[Web] Brute Forcer v1.1[Web] Brute Forcer v1.1
[ Capabilities ]
[+] Brute method POST
[+] Brut with the GET method
[+] Brute Basic-Authorization (by the HEAD method)
[+] Brut FTP
[+] Multithreading (1 ~ 1000 threads)
[+] Ability to set additional Request (GET / POST) variables.
[+] Ability to install cookies.
[+] Brute using proxy (built-in proxy rotator with auto-check function and customizable autoswitch)
[+] 3 attack modes:
- Attack 1 login
- Attack of several logins
- Attack on 1 password
[+] Built-in plain HTML browser with highlighting of input tags and showing headers received from the site.
[+] Dictionary manager (Generation, splicing, breakdown)
- The program requires .NET Framework> 2.0
- Settings are stored in the Config.xml file
- You can delete saved items from ComboBox by pressing Ctrl + Delete.
- When running with the / oldstyle key, the program will have an old style of design.
- When you change the tab'a GUI a little podtormazhivaet.
- Try not to use Cyrillic characters in the indicator (because some sites send the wrong encoding in the header). - The program is still raw, so I hope for your advice / found glitches.
[Manual for beginners]
You must transfer the data from the web form to the program.
To do this, open the page sort and find the <form> tag (there may be several of these tags, so you need to make sure that this is the form.).
1. In this <form> tag, look for the action attribute. This is the destination URL . If there is no such attribute, copy the URL of the page we opened. Also there is a method attribute. If it is POST , then we set the Protocol / Attack Method to HTTP-POST , if GET is HTTP-GET . (Note that all GET transitions are stored in the server's logs, so the fact of brutus is likely to be quickly recognized by the growing size of the logs.)
2. Then inside our <form> tag we search for the <input> tags (there is a highlight in the Browser). These are the so-called fields. We need to get the fields of identifiers, that is, the fields in which the username and password are sent when sent to the server.
We are looking for the name attribute in the <input> tag. If its contents are similar to login , nickname , username, and so on. (I think the essence is understood), then this is the field of the login. Copy the name attribute in the " Login" field of our program.
Similarly we enter the "password" field (it will probably have the name pass , password , pwd , etc.).
You also need to transfer additional fields ( name and value attributes) to the Additional request-variables section.
If there is an <input> in the <form> tag with the type type = "submit" , then this is the login button. We transfer its attributes to the program in the section " Attributes of Submit-Buttons ".

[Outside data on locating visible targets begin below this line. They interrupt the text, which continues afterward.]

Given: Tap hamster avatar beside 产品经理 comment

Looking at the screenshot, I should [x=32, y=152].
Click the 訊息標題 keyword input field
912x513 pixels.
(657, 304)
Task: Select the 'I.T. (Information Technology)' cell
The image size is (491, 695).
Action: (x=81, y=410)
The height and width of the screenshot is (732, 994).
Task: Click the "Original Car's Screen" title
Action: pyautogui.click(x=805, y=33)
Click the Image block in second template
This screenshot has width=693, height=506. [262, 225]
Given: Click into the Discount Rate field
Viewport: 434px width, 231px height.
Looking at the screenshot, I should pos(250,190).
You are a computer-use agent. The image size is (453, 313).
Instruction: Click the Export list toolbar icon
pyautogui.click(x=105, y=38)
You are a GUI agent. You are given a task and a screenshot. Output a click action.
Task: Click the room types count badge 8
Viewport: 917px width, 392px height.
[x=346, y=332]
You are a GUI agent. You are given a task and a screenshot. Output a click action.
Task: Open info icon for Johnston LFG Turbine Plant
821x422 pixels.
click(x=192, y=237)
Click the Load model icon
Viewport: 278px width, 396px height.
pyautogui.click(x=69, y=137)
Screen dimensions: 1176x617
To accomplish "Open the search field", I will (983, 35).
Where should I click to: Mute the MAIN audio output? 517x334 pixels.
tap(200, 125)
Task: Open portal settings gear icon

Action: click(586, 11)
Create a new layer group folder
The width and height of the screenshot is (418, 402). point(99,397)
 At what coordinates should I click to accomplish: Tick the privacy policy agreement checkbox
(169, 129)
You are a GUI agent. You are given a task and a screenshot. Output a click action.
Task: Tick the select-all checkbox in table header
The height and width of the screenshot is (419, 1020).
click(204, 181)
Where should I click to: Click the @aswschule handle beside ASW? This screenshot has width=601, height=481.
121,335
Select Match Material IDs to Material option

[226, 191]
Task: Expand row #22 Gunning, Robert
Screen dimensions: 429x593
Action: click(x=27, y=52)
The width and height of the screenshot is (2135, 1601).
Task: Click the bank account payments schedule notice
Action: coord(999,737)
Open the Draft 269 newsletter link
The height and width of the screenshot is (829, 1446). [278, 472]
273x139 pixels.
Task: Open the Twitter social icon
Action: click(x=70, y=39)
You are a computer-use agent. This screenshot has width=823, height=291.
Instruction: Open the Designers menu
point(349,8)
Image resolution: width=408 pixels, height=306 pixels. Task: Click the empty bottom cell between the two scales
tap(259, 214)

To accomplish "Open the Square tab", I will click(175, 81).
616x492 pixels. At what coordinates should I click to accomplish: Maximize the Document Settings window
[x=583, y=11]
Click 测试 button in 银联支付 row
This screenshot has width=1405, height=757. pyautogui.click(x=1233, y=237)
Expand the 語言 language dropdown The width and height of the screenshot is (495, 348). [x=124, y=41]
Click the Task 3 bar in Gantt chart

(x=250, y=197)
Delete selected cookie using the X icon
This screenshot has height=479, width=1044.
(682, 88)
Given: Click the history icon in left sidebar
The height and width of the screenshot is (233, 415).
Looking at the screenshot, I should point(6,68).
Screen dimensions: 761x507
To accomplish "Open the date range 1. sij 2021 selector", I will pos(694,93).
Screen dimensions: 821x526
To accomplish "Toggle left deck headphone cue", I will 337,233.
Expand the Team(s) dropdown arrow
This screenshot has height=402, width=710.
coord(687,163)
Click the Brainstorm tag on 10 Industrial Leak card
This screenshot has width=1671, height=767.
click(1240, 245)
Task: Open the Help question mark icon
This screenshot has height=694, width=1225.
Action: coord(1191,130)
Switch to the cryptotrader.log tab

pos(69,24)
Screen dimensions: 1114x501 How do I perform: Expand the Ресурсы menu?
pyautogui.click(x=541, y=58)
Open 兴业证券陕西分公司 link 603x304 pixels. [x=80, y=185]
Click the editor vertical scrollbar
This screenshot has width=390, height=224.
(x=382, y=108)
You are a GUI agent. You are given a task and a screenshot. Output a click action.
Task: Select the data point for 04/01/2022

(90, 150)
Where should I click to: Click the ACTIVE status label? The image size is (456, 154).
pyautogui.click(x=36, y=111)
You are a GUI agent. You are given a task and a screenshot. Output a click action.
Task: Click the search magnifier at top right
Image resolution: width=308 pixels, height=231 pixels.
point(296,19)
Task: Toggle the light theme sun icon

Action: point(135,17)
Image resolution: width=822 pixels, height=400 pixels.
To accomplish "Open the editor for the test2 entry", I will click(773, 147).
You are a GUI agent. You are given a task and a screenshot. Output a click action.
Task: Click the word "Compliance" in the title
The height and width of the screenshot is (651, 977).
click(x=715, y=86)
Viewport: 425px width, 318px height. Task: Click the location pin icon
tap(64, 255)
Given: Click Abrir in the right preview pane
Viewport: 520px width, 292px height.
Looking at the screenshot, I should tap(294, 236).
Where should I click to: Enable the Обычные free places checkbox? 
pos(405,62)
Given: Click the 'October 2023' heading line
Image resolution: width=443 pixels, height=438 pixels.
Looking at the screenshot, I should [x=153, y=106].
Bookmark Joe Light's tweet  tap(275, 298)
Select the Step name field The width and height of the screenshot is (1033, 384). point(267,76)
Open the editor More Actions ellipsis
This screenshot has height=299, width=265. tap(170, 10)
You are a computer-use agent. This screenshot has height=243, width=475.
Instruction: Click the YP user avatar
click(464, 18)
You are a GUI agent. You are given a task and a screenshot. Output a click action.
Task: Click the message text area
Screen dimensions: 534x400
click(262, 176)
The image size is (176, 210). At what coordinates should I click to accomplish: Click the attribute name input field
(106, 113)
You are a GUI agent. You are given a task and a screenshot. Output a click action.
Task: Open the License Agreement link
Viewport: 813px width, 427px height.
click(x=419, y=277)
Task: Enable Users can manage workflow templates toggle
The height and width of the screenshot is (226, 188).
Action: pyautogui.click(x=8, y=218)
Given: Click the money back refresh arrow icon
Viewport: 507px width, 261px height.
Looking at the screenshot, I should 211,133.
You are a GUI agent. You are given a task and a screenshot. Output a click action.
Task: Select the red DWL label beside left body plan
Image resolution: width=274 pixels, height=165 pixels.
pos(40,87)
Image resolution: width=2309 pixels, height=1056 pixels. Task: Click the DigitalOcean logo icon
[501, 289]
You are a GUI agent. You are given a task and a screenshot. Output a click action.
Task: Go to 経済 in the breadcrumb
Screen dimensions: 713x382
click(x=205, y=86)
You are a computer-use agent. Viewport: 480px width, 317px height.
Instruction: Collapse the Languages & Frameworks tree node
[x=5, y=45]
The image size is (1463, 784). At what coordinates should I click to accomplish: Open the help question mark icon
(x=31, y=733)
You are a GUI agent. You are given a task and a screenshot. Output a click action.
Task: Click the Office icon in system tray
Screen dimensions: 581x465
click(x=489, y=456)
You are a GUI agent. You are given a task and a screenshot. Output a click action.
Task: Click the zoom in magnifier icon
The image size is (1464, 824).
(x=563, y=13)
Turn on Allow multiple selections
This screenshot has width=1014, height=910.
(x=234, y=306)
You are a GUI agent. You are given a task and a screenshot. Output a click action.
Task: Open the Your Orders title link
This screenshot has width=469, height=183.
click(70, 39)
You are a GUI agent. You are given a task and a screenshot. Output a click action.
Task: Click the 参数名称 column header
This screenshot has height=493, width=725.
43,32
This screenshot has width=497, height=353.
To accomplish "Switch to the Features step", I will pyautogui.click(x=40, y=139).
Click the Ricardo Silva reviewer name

If any <input> tag does not have the name attribute, then it does not interest us.
3. Then you need to set a text indicator for the successful login .
This is an important parameter and for each site it is different. For this indicator, the program will decide whether or not a successful login has occurred. That is, if the specified text is missing / present in the source page of the page, then the login is considered successful.
As an indicator, you can use the code fragment of the form (as it will certainly not be present in the page if you successfully try), or if you have an account on the site being attacked, use a code snippet that is uniquely present in the page if the attempt is successful (for example, the code for the "Exit" button " from the site).
4. Then, if necessary, set the Cookies . What is this - read in Wikipedia. Copy them from the browser to the program.
To be faithful, you must first completely clear the cookies of the attacked site, then go to it, and then copy it. Usually, Cookies checks are conducted by the site in order to make sure that you are not a robot.
5. As for the type of bust , I think everything is clear.
If you need to select 1 account, enter your login and specify a file with passwords .
If there are more than one account , you need a file in which the username and password are separated by a separator , for example:
With an attack on 1 password, I think it's up to you to figure it out.
If you have a working account on the site being attacked, do not be lazy - be sure to test the program on it.
A clear indicator that the program is not set up correctly is the situation when all attempts are correct (the results are shown in the field of the program log). If this occurs, recheck the parameters.
[Example of setting for brut mail.ru]
As they say, "they do not go skiing, I'm ash ..."
PS. in cookies - variables received automatically when visiting mail.ru. As I found out, the values of these fields can be any, since when you login, they are checked for their existence, not the contents.